Land Loans vs Traditional Mortgages

Banks and other lenders tend to view land loans with a wary eye, and consider them to be more of a risk than a standard mortgage. The reason for this is simple. Borrowers are much less likely to walk away from a home loan, particularly if the property is being used as a primary residence. Moreover, a house on a lot has greater value on the open market, and makes for a more secure form of collateral. Undeveloped land, on the other hand, doesn’t deliver the same degree of investment security for the creditor.

People are much more likely to walk away from a land loan than a mortgage, potentially leaving the lender with an unimproved parcel of land which they will have to sell to recoup their losses. Consequently, land loans can be more difficult to obtain, particularly if you don’t have a definite plan in place to improve the property and increase its value. Banks also tend to charge a higher rate of interest to offset the additional risk.

Financing Considerations

There are a number of variables that can influence your financing options when buying a piece of land. The most important of these is the land itself, its location, and how it will be used. While any parcel of land has some intrinsic value as a real asset, you are much more likely to be approved for a loan if you can show that it also has value as an investment. Location is key, and lenders are much more likely to underwrite a loan for a prime piece of desirable real estate than for a plot of land in the outskirts of nowhere. Should you default on the loan, they will have an easier time disposing of the collateral and offsetting any potential losses.
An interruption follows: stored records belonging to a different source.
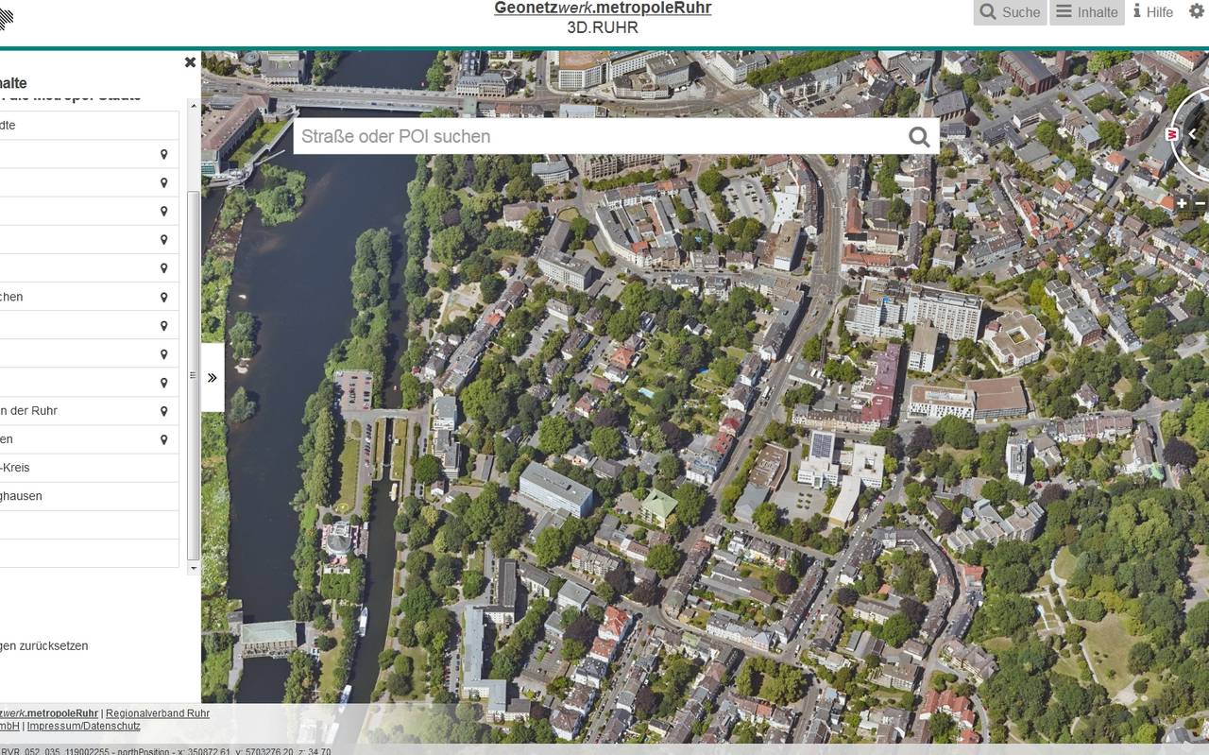Click the Geonetzwerk.metropoleRuhr title link
The height and width of the screenshot is (755, 1209).
click(603, 9)
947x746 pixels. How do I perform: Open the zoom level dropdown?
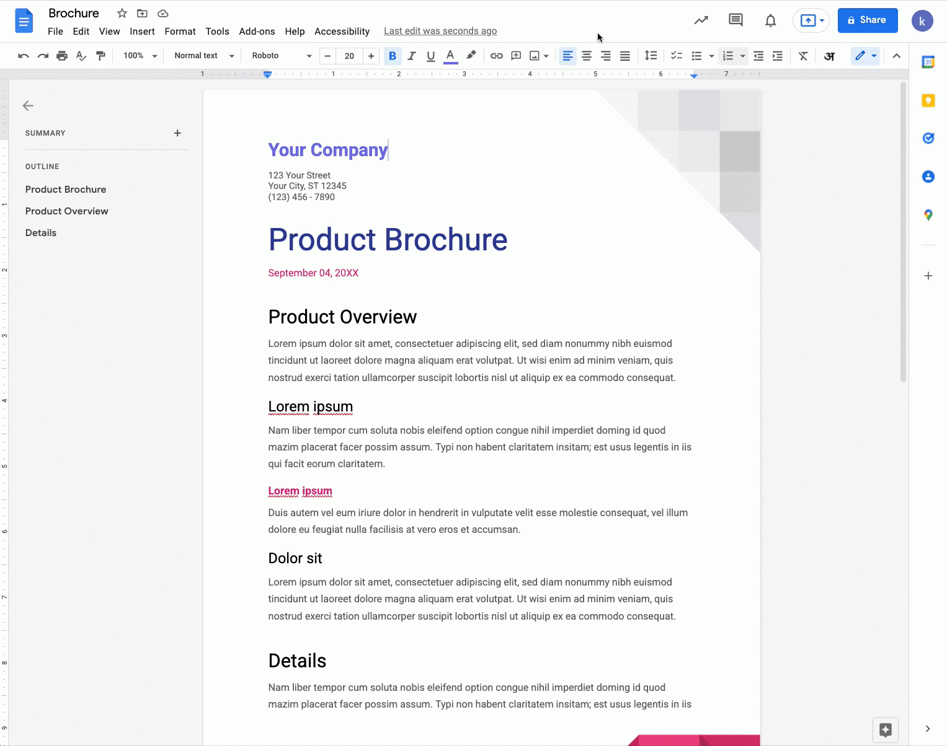[139, 56]
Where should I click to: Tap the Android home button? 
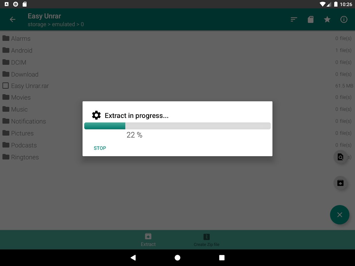click(x=178, y=258)
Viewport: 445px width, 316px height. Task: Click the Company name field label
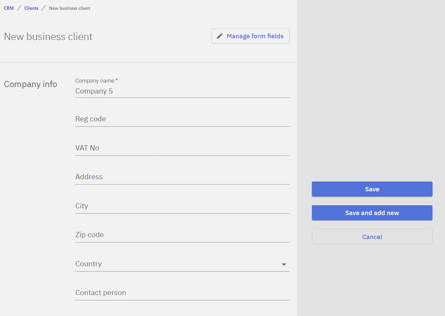[x=95, y=81]
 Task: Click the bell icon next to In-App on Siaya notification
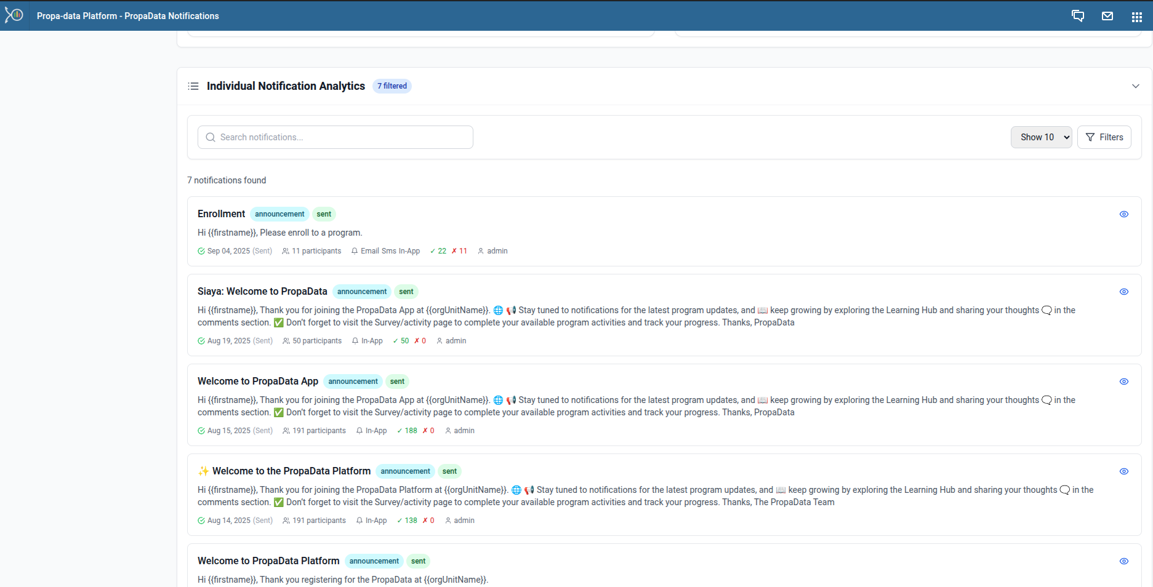pos(355,340)
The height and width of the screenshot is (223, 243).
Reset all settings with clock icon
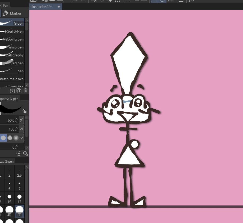18,153
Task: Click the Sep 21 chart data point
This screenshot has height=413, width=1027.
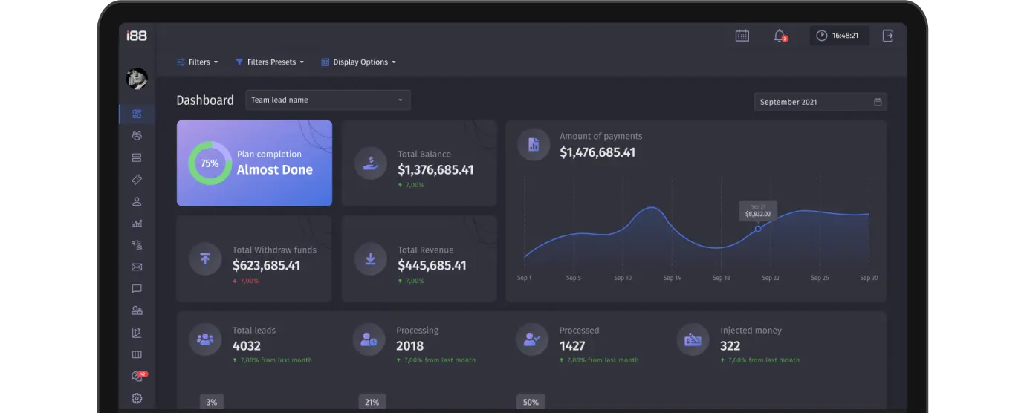Action: (758, 229)
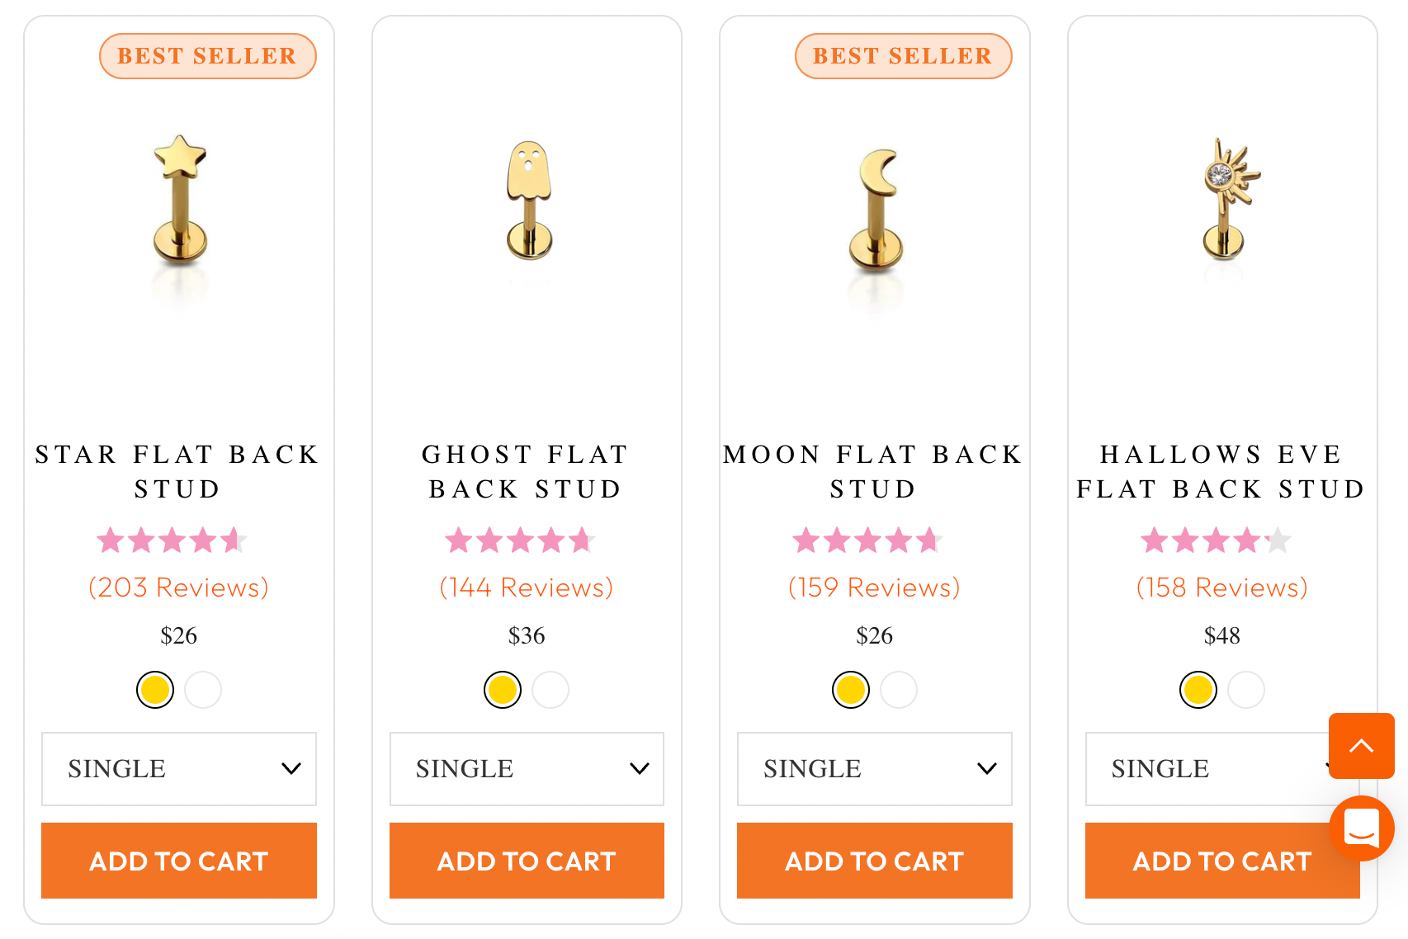Open the SINGLE dropdown for Star Flat Back Stud
This screenshot has height=939, width=1408.
pos(178,768)
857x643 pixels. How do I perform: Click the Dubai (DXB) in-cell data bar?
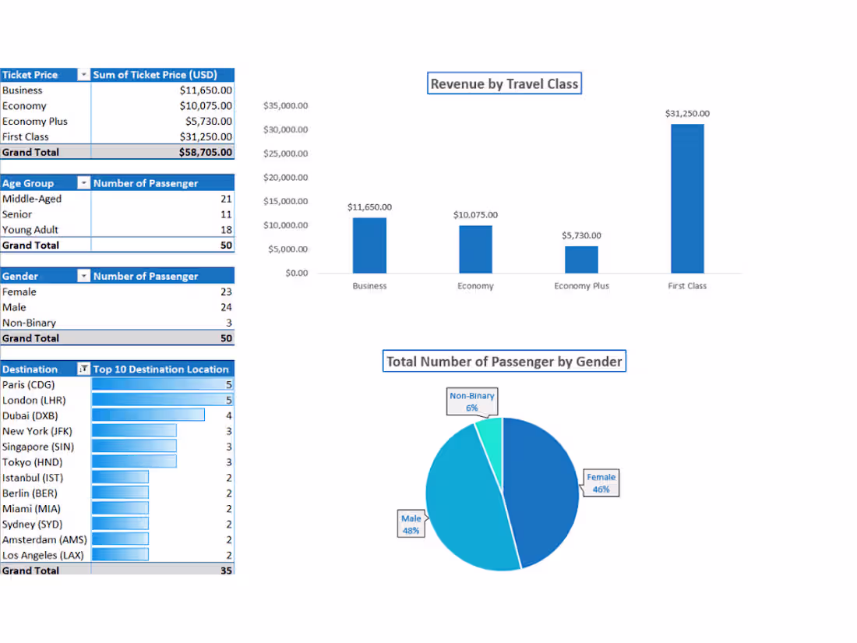click(148, 415)
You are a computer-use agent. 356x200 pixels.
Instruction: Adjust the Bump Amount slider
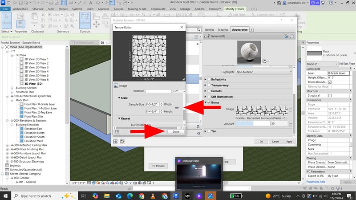pyautogui.click(x=252, y=123)
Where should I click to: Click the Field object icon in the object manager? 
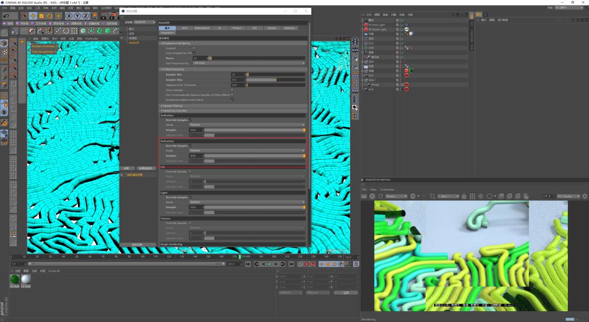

Another key consideration for lenders is the nature of the land you will be buying. For example, raw land is deemed a far greater risk, and is much more difficult to finance. That’s because it lacks any man-made improvements (clearing, roads, sewer, water), and it will take a major influx of time and money to increase the land’s market value. Buying raw land can be significantly cheaper than buying already improved land, but it will be harder to find a lender willing to finance your purchase. If you do find a lender willing to work with you on your purchase of a raw parcel, you may find that your loan will fall under the umbrella of commercial lending, in which case you should expect higher interest rates and more restrictive repayment terms.